Trevor Paglen at Art Basel’s inaugural edition in Switzerland alongside Eli Scheinman

Written by Zero Zurich il 13 May 2026

Eli Scheinman & Trevor Paglen, Co-curators, Zero 10, Basel 2026. Photo by Caroline Tompkins. Courtesy of Art Basel.

Zero 10—Art Basel’s global initiative dedicated to art of the digital era,now in its third edition, makes its debut at Art Basel’s flagship fair with an expanded, open format curated by award-winning artist Trevor Paglen and digital art strategist Eli Scheinman. Located in the Event Hall on Messeplatz, alongside Art Basel Conversations, the initiative will feature its largest presentation to date, with 20 exhibitors showcasing a compelling selection of artists at the forefront of digital artistic practices. Zero 10 will remain freely accessible to the public during the week of Art Basel 2026 from June 17–21, with a Preview Day taking place on June 16.

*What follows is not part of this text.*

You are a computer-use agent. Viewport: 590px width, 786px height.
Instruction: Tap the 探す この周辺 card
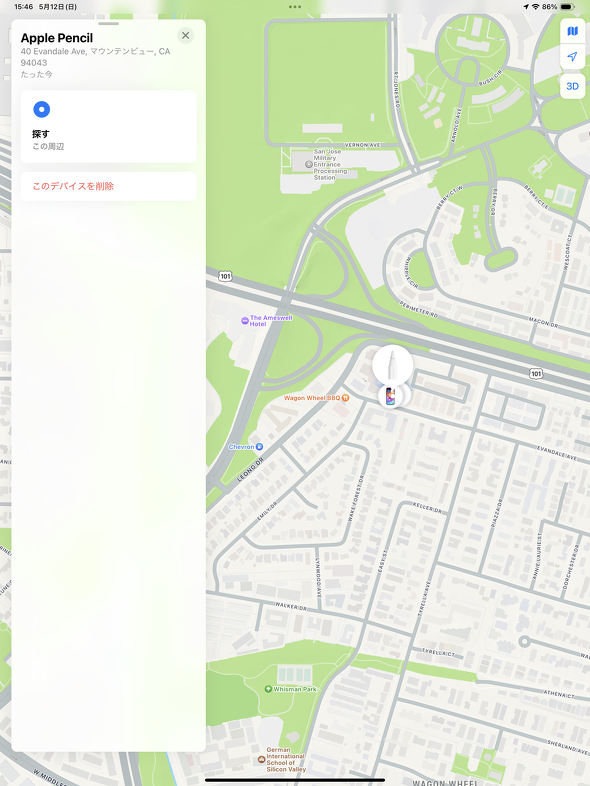pyautogui.click(x=108, y=127)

Zero 10 reflects Art Basel’s ongoing commitment to artistic practices shaped by digital culture and their growing significance to the contemporary art landscape. Following successful editions during Art Basel Miami Beach 2025 and Art Basel Hong Kong 2026, its European debut in Switzerland expands the initiative’s curatorial scope while deepening dialogue among artists, institutions, collectors, new and existing audiences, and digitally native communities.

Trevor Paglen, 2026 LG Guggenheim Award recipient and MacArthur Fellow, joins digital art strategist Eli Scheinman to co-curate Basel’s edition of Zero 10 around the anchor theme The Condition. Examining life in a world saturated by digital imagery, computational systems and artificial intelligence, the presentation brings together historical and contemporary voices across digital, generative, and media art.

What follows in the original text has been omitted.